More Google Coolness - Blogger Style

Sometimes Google gets on a roll with getting new features out there.

First, this may have been there for a while, but I finally notice it tonight. You can now check a box after commenting to have all additional comments on a post emailed to you. About time, now maybe commenting discussion can being to improve on a wider scale with blogs. Blogger is at least trying now to go a little ways toward improving the poor blog commenting that some have discussed in the past.

Second, I continue to find good things at Blogger in draft. For those who haven't seen it, Blogger in draft is where Blogger first rolls out new things (primarily for blog site design for now) before giving it to the general public. To see this, just go to draft.blogger.com, rather than www.blogger.com.
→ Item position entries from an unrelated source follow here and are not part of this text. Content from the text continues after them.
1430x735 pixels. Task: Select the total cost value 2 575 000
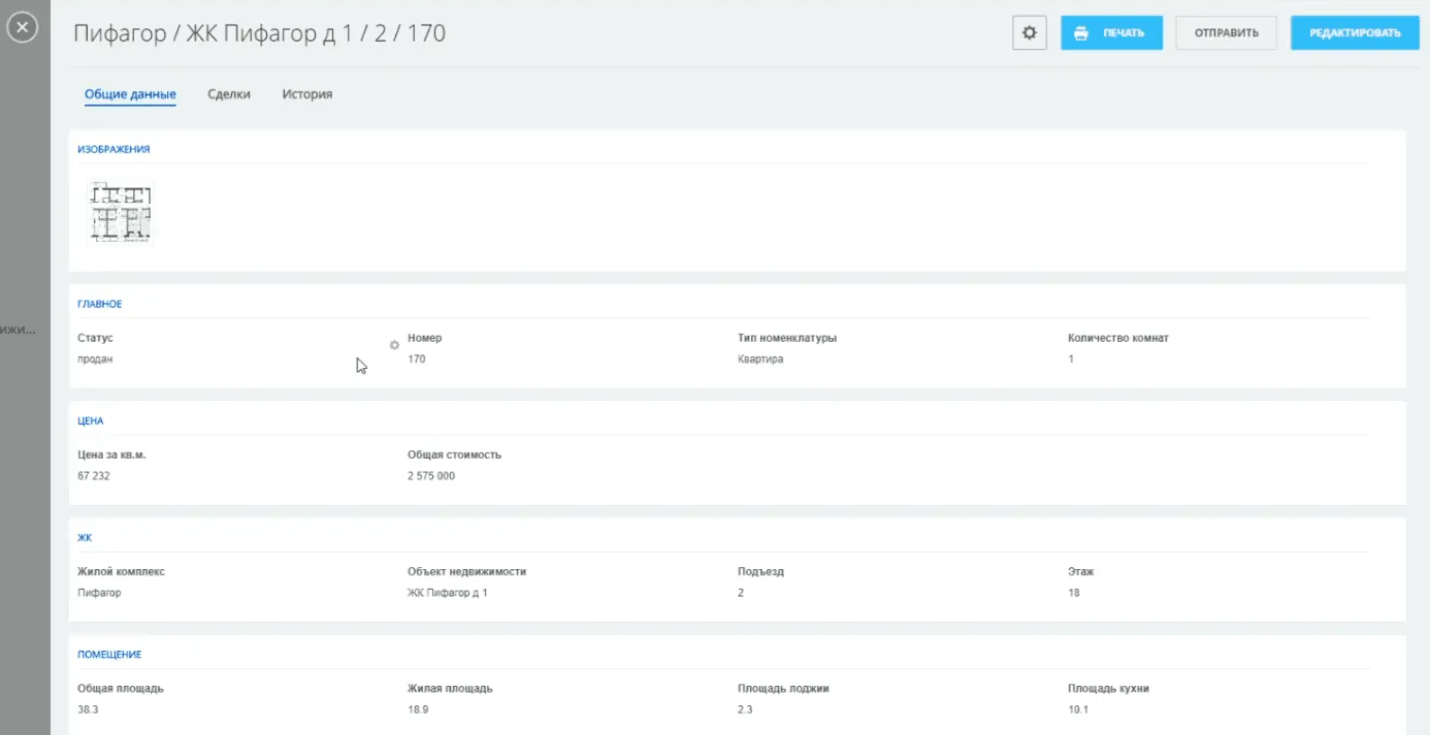click(431, 476)
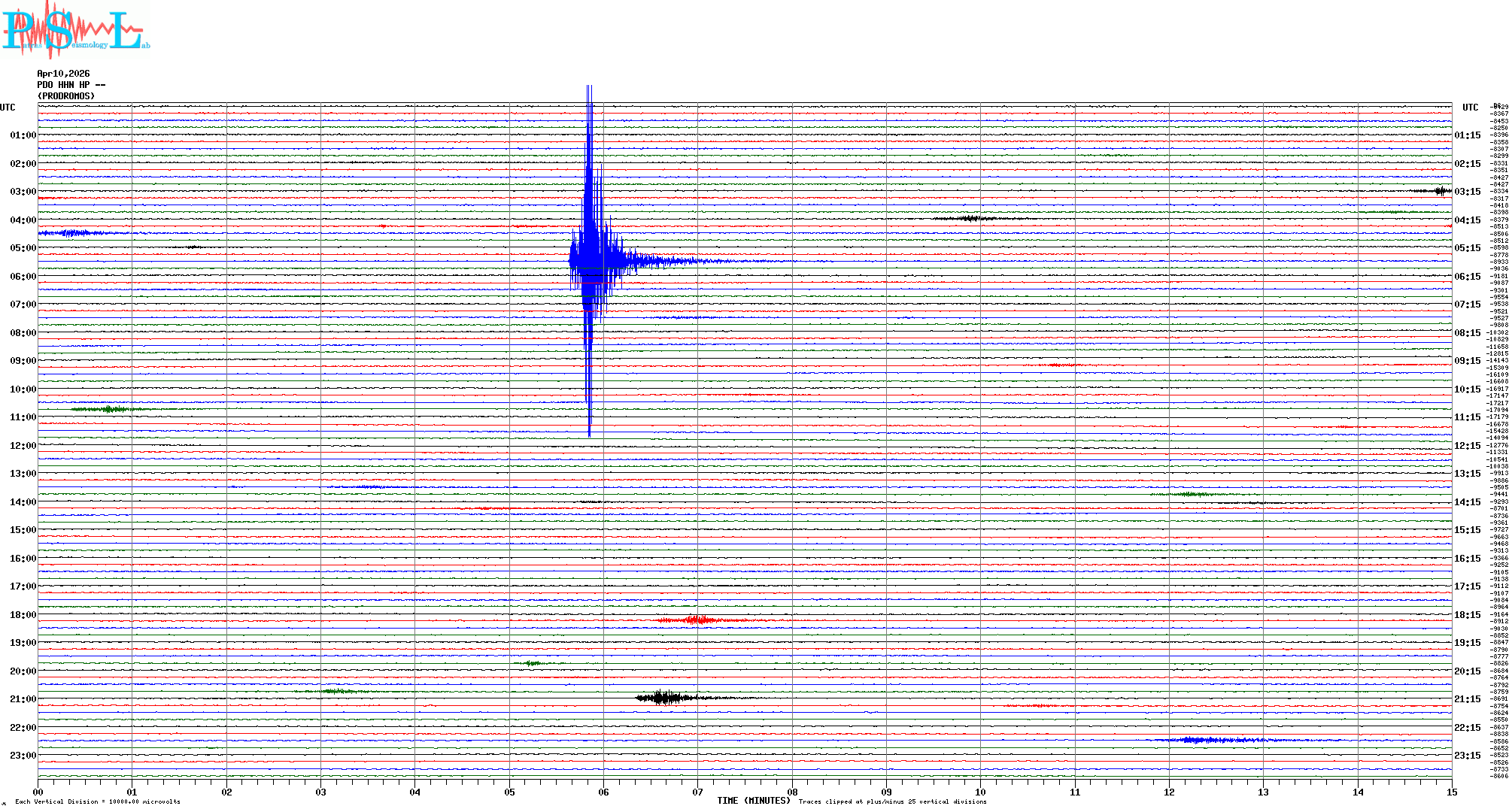Click the 03:15 label on right axis
Image resolution: width=1512 pixels, height=812 pixels.
pyautogui.click(x=1467, y=192)
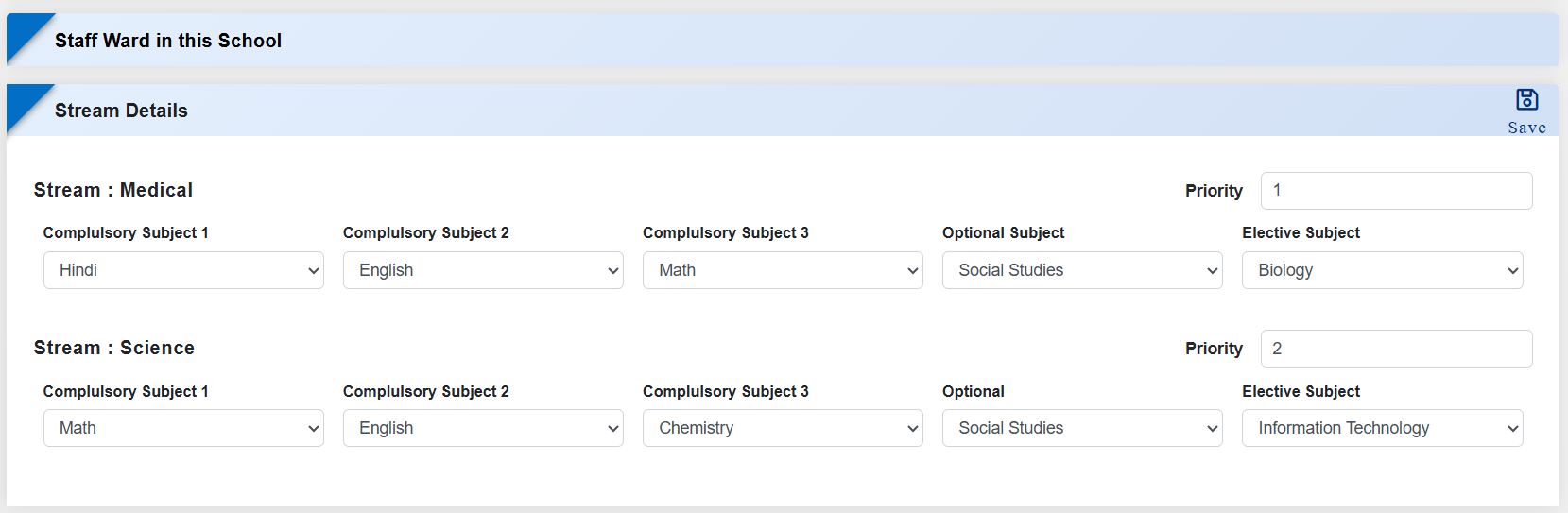Open Medical Compulsory Subject 3 Math dropdown

[782, 270]
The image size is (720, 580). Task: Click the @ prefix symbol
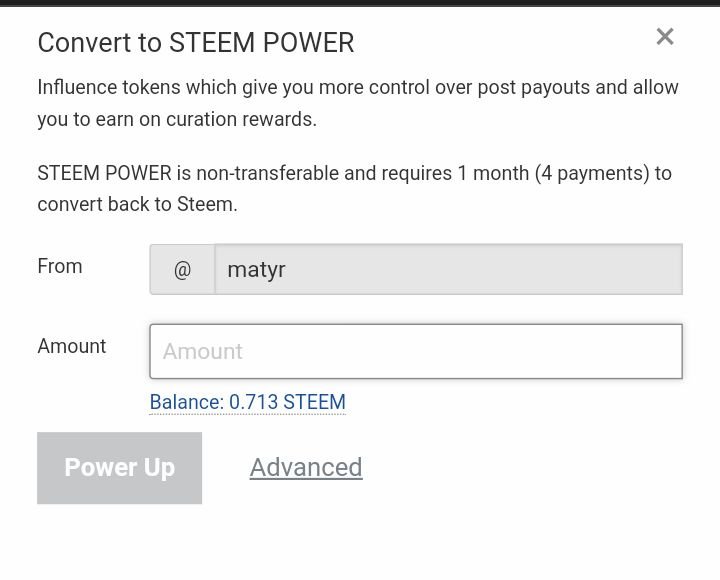click(x=182, y=270)
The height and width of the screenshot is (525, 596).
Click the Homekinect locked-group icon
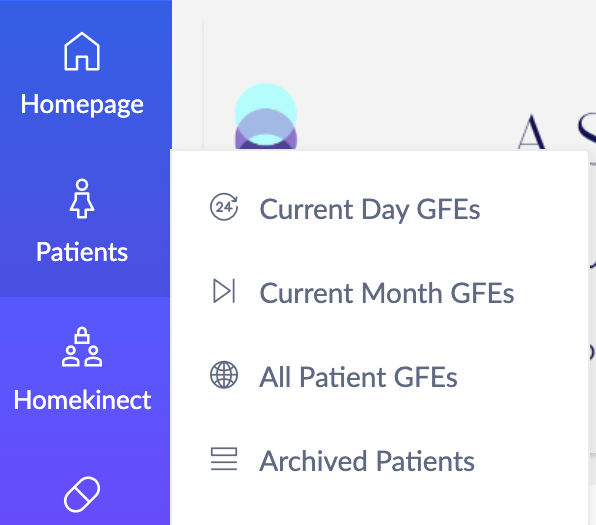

I noticed today that they now have available any of the literally hundreds of Google gadgets that are already available for places such as the Google personalized homepage. Now, I just have to find a way to wade through the cruft, and find the goodness.

On a separate note, as those who added it to their RSS will already have seen, I finally kicked off my financial advice site tonight. There is a link under my other sites in the sidebar, but the site is http://financiallysimple.blogspot.com if you are so inclined.

What's old IMAP is new IMAP again

Leave it to Google to make ancient software cool again. I switched from POP3 to IMAP back in 1997 while I was still going to school and working at U of I. I used it all the way up until I switched everything over to Gmail web-goodness. Most of that time, it seemed that almost nobody else cared or used IMAP, they were almost all using POP.

Now, suddenly, after Gmail introduces this feature it suddenly comes off as the newest and coolest thing around. Amazing. In my mind (and apparently a sentiment shared by others) it is long overdue. I actually wanted to switch the domain for one of my email addresses to Google Hosted a while back, and the lack of IMAP for use on my friend's cell phone was the reason we couldn't.

So, I now am so stuck on the gmail web experience that I really have no use for this feature, but since it was on one of my accounts, I decided to give it a whirl.

Overall, it looks like they have done a very good job with it. I think it appears to function well and I think all of the logistical questions that I have are now answered. Here are my thoughts.

The Good
  1. Labels show up as separate IMAP folders. Better still (and to answer one of my main questions), if you tag something with multiple labels it shows up in multiple folders under IMAP. Very nice.
  2. Inbox and folders are shown at the top level, and then hidden under a [Gmail] folder is essentially the folder list from the left-hand side of the web interface. Thus "all mail" and friends are available, but nicely hidden.
  3. Refer to #1. Now, try to go the other way. Dragging a message into a folder will automatically add that label to the message in gmail, copying to multiple will add all of them. Very slick.
The Bad
  1. Remember Gmail's fantastic idea that you never delete anything, you just archive it? Fantastic idea, I've raved like a lunatic about the value of data for a while now, and I use this as a shining example of how to do it right. Until you have to fetch all of those headers over IMAP... Outlook (my unfortunate choice of IMAP client) froze completely for about 10 minutes trying to pull this off. Most of that is Outlooks fault though. As long as you never fetch the headers for the "all mail" folder, this shouldn't be too terrible (maybe).
  2. This actually isn't anything against Google, it is against Microsoft. It turns out there wasn't as much bad as I expected, so this is filler. I setup the account in Outlook to use IMAP, and I happen to have a gmail address that is "something.somethingelse@gmail.com". Outlook politely warned me that my email address looked invalid, but then happily continued and worked perfectly. Morons. Reminds me of when BestBuy.com couldn't handle the hyphen in one of my email addresses. Read the email RFC's guys, this isn't hard.
So, good job Google. Your implementation of 1990's technology seems superb.